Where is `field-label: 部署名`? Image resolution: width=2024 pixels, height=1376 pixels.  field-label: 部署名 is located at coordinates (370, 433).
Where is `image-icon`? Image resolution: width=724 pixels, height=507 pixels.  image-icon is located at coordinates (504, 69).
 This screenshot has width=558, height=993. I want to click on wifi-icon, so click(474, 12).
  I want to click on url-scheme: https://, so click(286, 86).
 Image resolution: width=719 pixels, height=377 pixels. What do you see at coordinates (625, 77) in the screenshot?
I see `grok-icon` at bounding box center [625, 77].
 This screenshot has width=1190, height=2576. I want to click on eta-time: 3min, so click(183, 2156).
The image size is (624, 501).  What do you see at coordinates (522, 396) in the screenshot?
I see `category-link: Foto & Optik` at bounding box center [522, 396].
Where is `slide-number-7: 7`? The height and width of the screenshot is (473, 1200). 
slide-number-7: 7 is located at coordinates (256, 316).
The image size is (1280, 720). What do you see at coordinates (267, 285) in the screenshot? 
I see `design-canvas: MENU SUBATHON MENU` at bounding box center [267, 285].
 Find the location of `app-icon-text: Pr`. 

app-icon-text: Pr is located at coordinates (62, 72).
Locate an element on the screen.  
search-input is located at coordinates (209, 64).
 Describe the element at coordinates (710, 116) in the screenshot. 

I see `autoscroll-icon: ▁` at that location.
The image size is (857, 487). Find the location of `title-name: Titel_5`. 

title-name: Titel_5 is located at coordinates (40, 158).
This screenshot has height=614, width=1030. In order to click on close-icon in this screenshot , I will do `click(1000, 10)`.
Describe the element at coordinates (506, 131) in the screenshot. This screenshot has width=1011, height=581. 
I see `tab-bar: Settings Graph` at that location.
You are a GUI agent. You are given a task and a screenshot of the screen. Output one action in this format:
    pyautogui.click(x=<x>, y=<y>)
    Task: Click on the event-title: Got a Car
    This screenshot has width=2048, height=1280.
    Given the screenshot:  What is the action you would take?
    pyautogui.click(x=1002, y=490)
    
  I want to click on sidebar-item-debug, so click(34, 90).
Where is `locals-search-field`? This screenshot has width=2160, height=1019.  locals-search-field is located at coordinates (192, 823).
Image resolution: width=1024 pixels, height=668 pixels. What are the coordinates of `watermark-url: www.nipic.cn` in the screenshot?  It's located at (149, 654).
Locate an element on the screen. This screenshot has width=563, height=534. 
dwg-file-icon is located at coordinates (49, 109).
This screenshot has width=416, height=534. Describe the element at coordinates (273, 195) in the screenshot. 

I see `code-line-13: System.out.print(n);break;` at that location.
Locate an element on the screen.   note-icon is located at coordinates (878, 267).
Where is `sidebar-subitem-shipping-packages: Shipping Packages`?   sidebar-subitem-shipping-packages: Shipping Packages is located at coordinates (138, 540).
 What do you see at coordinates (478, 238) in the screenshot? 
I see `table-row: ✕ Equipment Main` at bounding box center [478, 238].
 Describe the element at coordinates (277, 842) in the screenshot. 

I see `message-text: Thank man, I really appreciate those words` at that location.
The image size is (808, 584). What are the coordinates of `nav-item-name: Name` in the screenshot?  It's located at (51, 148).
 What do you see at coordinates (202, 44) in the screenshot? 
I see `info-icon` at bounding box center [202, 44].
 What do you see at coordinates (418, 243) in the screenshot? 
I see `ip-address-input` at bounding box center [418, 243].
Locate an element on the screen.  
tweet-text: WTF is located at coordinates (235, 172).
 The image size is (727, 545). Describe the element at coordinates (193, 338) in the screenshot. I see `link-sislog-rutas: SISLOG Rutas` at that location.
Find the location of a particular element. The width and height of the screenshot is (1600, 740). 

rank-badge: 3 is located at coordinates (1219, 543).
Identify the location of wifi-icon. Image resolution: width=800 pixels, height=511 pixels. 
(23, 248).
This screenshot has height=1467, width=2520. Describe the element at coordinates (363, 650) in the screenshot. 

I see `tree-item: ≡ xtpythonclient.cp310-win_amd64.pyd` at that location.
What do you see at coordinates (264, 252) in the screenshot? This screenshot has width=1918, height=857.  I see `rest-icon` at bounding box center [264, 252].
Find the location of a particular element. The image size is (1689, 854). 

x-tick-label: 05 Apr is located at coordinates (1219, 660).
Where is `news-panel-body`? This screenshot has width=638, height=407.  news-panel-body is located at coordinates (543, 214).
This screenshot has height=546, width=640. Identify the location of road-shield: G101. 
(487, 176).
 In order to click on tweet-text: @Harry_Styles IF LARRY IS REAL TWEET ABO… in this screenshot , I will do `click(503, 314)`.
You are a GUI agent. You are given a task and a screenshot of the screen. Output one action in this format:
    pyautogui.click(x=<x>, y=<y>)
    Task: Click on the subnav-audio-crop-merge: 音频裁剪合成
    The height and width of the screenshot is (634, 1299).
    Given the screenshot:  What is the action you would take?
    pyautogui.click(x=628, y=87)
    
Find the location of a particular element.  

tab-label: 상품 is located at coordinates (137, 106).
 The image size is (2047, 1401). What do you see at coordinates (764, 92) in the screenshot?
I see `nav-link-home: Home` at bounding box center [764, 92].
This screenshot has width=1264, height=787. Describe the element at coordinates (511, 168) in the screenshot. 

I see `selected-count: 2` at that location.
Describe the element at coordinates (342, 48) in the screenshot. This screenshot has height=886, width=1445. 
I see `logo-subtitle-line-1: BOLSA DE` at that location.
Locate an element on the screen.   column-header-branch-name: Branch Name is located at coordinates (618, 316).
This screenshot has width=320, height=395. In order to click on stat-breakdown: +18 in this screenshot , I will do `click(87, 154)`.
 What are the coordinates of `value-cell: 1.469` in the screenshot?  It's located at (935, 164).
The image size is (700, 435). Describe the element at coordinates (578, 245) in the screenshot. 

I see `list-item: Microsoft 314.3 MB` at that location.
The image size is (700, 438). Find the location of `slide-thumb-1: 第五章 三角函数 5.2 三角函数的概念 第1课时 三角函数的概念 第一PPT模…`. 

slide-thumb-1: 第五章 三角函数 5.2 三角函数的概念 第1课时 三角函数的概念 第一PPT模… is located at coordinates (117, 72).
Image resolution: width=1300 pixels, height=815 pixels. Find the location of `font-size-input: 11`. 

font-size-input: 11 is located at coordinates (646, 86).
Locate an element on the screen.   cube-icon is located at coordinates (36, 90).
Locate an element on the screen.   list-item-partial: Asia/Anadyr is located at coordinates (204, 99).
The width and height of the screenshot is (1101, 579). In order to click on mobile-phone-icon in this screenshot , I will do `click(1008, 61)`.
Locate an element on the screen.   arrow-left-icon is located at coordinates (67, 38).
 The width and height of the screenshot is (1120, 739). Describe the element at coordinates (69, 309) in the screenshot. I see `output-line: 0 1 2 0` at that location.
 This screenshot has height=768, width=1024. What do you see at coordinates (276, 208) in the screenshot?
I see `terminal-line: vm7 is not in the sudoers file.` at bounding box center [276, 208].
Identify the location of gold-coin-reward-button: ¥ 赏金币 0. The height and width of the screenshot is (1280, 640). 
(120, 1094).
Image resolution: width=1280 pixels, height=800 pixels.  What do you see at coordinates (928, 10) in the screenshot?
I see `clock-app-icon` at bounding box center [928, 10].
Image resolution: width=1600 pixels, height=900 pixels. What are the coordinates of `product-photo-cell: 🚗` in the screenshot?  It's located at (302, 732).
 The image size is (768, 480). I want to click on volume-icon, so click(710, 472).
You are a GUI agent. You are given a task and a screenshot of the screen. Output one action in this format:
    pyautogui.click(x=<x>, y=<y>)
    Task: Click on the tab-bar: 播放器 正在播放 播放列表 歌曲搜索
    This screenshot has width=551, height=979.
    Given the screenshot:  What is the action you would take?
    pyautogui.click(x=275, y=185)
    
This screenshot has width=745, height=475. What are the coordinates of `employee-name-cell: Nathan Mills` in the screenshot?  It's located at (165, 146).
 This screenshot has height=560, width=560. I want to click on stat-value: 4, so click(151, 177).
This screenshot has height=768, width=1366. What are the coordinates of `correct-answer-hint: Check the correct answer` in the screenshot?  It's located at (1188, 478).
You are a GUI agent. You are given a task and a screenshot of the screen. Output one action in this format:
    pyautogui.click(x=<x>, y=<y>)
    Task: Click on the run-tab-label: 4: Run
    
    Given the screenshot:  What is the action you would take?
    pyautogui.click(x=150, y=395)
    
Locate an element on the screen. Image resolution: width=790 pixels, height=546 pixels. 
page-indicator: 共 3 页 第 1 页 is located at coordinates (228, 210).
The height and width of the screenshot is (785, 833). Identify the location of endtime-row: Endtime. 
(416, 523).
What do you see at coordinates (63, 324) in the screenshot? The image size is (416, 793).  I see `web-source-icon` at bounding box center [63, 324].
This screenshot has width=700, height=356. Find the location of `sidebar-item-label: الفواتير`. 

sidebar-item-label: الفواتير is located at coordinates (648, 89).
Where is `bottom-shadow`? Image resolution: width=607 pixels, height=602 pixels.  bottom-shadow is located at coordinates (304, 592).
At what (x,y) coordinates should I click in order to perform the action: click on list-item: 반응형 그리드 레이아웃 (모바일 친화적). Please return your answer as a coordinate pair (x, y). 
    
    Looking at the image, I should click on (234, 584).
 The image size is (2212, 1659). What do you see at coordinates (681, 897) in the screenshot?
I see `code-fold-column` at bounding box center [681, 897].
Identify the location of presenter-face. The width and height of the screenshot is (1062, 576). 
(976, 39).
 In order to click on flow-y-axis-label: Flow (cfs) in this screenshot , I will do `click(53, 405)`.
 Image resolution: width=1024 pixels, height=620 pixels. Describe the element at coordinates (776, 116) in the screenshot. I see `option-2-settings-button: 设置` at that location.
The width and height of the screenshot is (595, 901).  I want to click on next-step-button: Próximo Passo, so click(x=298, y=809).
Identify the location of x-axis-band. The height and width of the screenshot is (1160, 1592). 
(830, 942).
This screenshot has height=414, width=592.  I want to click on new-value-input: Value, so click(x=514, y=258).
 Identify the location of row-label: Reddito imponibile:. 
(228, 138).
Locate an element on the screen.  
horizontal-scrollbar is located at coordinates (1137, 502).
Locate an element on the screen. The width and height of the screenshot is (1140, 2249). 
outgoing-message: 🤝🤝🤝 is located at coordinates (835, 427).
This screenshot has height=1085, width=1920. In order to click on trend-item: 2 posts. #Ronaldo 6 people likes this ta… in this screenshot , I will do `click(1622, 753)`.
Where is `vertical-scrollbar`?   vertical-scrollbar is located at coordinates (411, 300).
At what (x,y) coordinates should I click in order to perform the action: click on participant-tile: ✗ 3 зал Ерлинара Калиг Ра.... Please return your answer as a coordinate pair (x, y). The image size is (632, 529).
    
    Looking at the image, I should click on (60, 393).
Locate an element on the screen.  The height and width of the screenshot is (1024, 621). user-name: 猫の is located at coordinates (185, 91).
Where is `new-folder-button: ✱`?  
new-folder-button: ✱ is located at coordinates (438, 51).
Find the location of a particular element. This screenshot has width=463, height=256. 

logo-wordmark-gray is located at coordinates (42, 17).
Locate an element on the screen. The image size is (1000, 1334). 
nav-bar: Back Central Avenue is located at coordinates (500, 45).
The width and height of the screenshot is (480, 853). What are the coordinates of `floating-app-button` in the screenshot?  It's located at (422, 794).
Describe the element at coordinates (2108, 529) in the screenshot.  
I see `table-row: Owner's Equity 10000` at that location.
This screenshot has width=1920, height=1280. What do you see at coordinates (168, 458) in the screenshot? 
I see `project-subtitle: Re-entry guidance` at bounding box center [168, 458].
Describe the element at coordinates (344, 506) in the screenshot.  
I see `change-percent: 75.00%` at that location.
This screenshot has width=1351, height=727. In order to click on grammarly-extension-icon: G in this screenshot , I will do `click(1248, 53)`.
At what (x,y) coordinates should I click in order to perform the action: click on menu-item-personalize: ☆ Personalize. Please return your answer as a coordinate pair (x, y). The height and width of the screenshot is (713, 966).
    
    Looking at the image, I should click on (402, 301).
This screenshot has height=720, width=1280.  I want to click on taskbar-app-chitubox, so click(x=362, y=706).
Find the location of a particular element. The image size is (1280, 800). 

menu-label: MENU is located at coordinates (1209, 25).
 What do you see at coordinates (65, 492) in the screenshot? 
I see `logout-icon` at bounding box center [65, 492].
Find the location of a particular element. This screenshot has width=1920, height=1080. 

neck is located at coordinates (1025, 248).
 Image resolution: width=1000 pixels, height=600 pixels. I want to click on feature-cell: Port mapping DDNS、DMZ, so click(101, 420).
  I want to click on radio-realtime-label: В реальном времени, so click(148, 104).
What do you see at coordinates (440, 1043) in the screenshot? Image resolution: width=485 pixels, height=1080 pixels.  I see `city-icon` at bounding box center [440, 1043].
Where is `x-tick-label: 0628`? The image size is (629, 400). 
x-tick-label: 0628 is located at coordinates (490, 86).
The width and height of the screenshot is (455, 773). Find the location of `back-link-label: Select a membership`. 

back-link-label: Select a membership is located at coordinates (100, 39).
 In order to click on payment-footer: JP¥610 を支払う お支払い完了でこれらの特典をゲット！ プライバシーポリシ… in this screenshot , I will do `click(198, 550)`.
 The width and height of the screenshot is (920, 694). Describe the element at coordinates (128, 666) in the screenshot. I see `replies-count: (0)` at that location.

---

Work to be completed: Echo back everything in the data above, from the line that contains "Describe the element at coordinates (2108, 529)" down to the line that contains "center [168, 458].", with both of those lines included.

Result of this task:
Describe the element at coordinates (2108, 529) in the screenshot.  
I see `table-row: Owner's Equity 10000` at that location.
This screenshot has width=1920, height=1280. What do you see at coordinates (168, 458) in the screenshot? 
I see `project-subtitle: Re-entry guidance` at bounding box center [168, 458].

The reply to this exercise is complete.